Passage shown.
□ □ □

Functions and methods should follow the [single responsibility principle][srp] and perform very small focused
calculations. This means that [unit tests][unit_tests] can be written to test the function does what it purports
to. Ideally these should be [parameterised][param-tests] to cover all the possible combination of options. For example
if a function takes a boolean argument (i.e. `True` or `False`) and this influences whether a particular element of
calculation is undertaken and in turn the output differs, then tests should cover both scenarios.

### Regression Tests

In a number of places we perform [regression tests][regress-test] (also known as integration tests) which tests how
several components perform. Typically this is for whole classes/modules which perform a bunch of different steps in the
processing and the results are compared to what is expected. To do this we have moved to using the [Syrupy][syrupy]
package which writes "snapshots" of tests to the `__snapshot__/test_<test-file-name>.ambr` against which a re-run of
tests are compared. One of the challenges here is the precision of values written to these files and the fact that
precision very occasionally varies between operating systems. To deal with this some of the values that do vary are
separated from the rest of the values being tested and the [`matcher`][matcher] argument is used. For an example of how
this is used see this [thread][matcher_example] or the `tests/test_processing.py::test_grainstats()` test.

□ □ □

Supplied data.

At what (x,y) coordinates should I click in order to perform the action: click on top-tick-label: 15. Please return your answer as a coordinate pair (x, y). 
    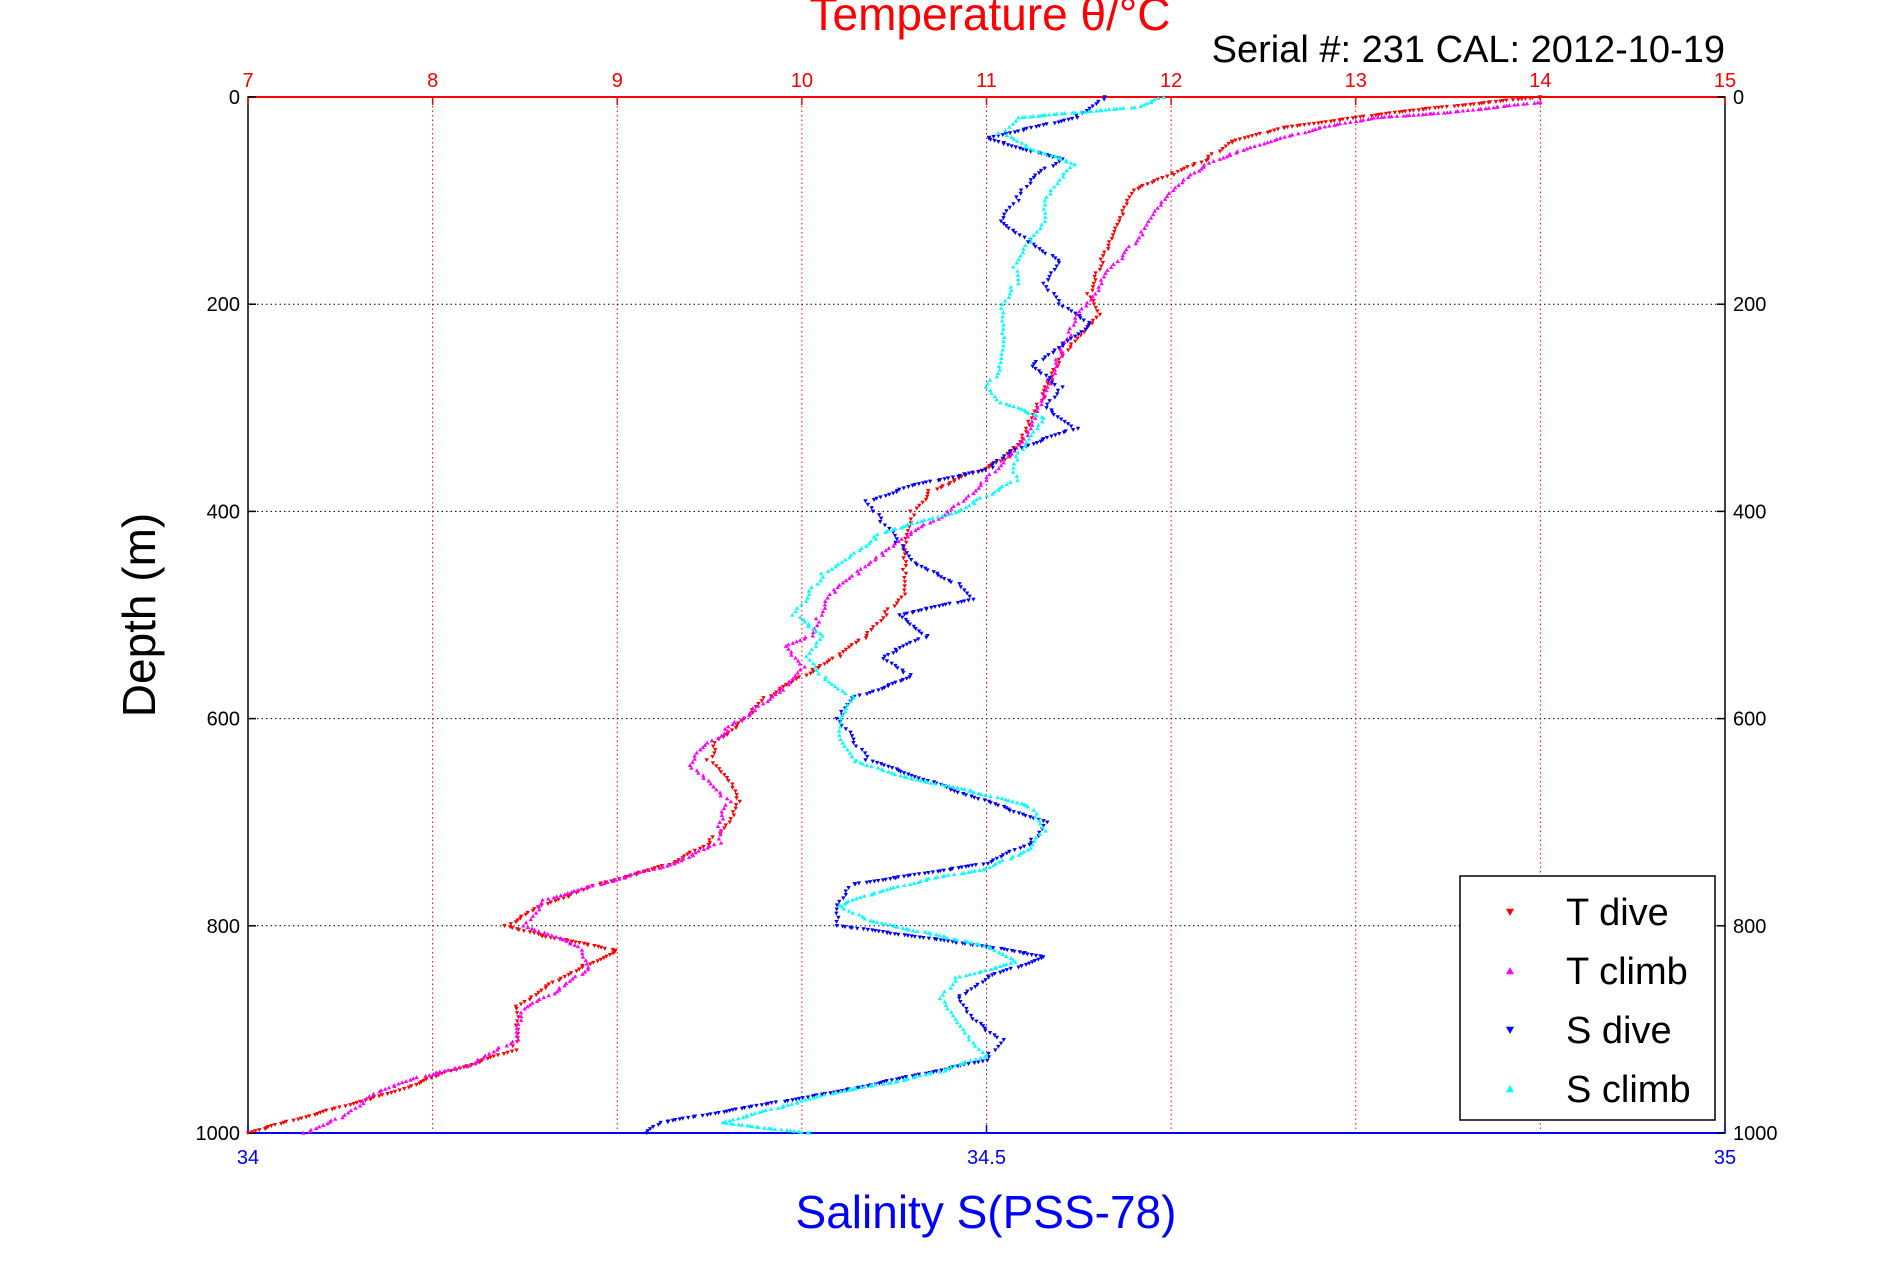
    Looking at the image, I should click on (1725, 81).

□ □ □

Parts of the exercise.
**a.** Check each statement against the passage on testing and say yes or no for each, quoting the words that decide it: (i) Regression tests are also called integration tests. (ii) The precision of snapshot values is the same on every operating system. (iii) Functions and methods should carry out large calculations that cover many steps.
**b.** Continue the passage on testing, starting after its final sentence.
The material above comes from a different source than the passage on testing.

Answers to this exercise.
**a.**
(i) Yes: "also known as integration tests"
(ii) No: "precision very occasionally varies between operating systems"
(iii) No: "perform very small focused calculations"

**b.**
#### Paths in output

The `TopoStats.img_path` holds the path to the file that is being tested. This will vary between the machine the tests
are being run on, whether that is a personal laptop or one of the Continuous Integration runners on GitHub. As a
consequence any regression test which includes this will fail if it includes the `img_path` or as it is called in
dataframes/`.csv` files the `basename`.

The solution, when developing tests that might include these fields, is to set `TopoStats.img_path = None` for
`TopoStats` objects and to drop them from data frames (e.g. `df.drop(["basename"], axis=1, inplace=True)`).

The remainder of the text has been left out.